# Problem details
Find the line with "Instruction: Expand the" in the data below. Repeat it and every line after it exactly, but not the pictures.

[[ Records supplied open ]]

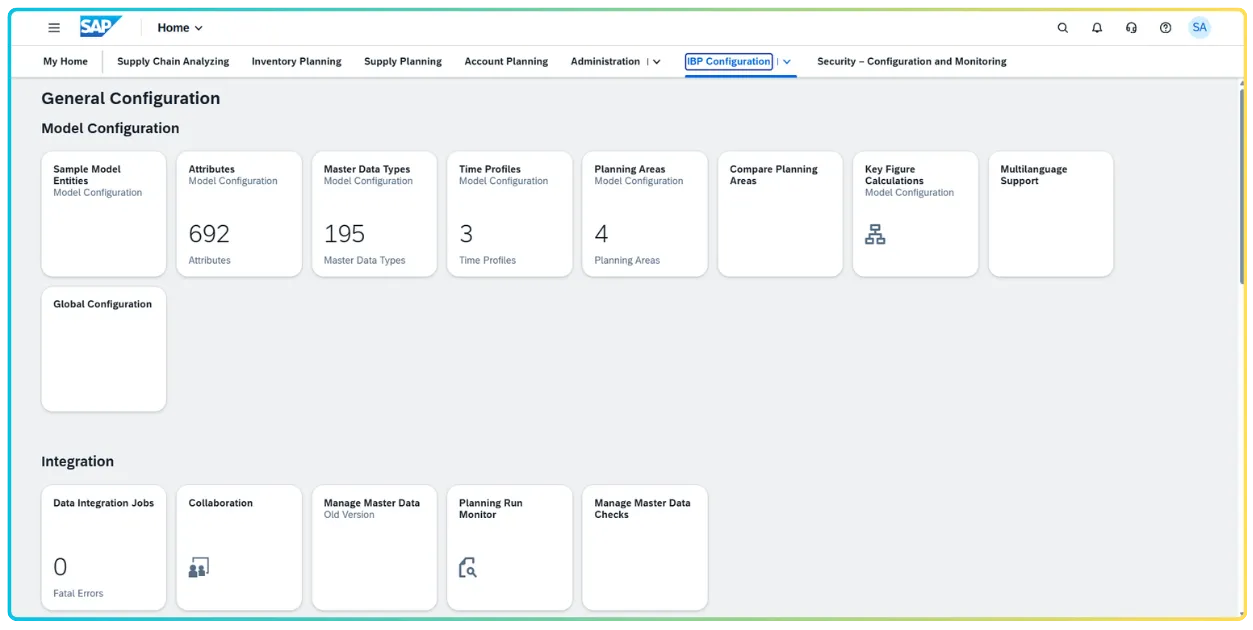Click the hamburger menu icon
This screenshot has width=1253, height=630.
point(53,27)
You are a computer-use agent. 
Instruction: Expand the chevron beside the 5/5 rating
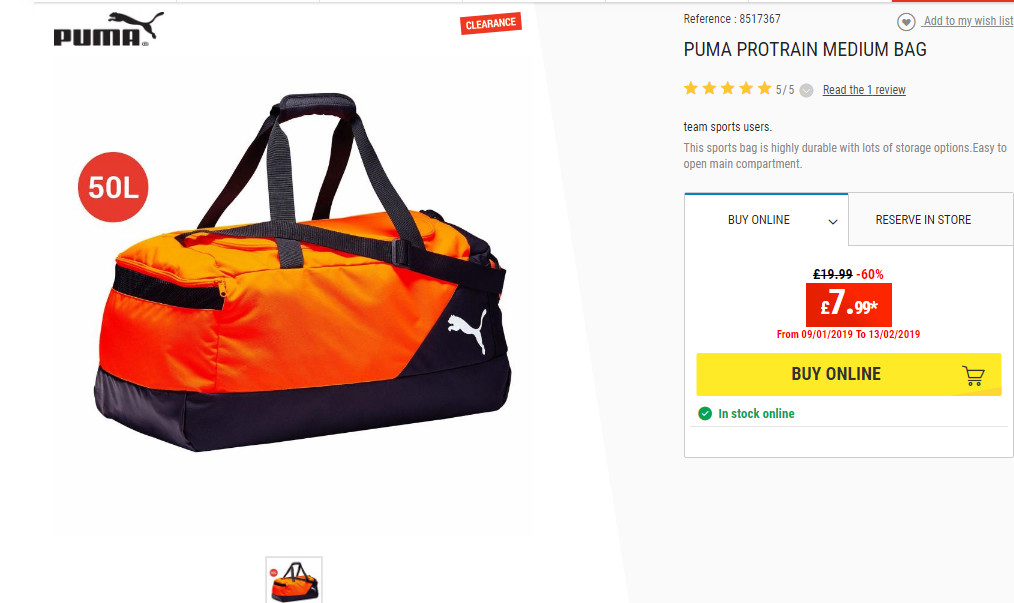[806, 91]
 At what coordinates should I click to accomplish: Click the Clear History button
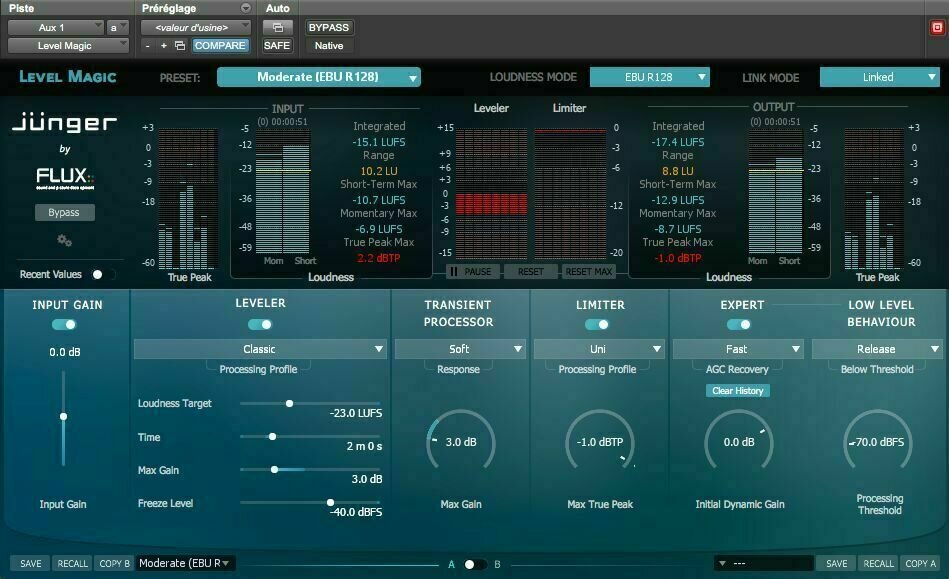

[[ Records supplied closed ]]

# Answer to this task
Instruction: Expand the chevron beside the 5/5 rating
[806, 91]
 At what coordinates should I click to accomplish: Click the Clear History button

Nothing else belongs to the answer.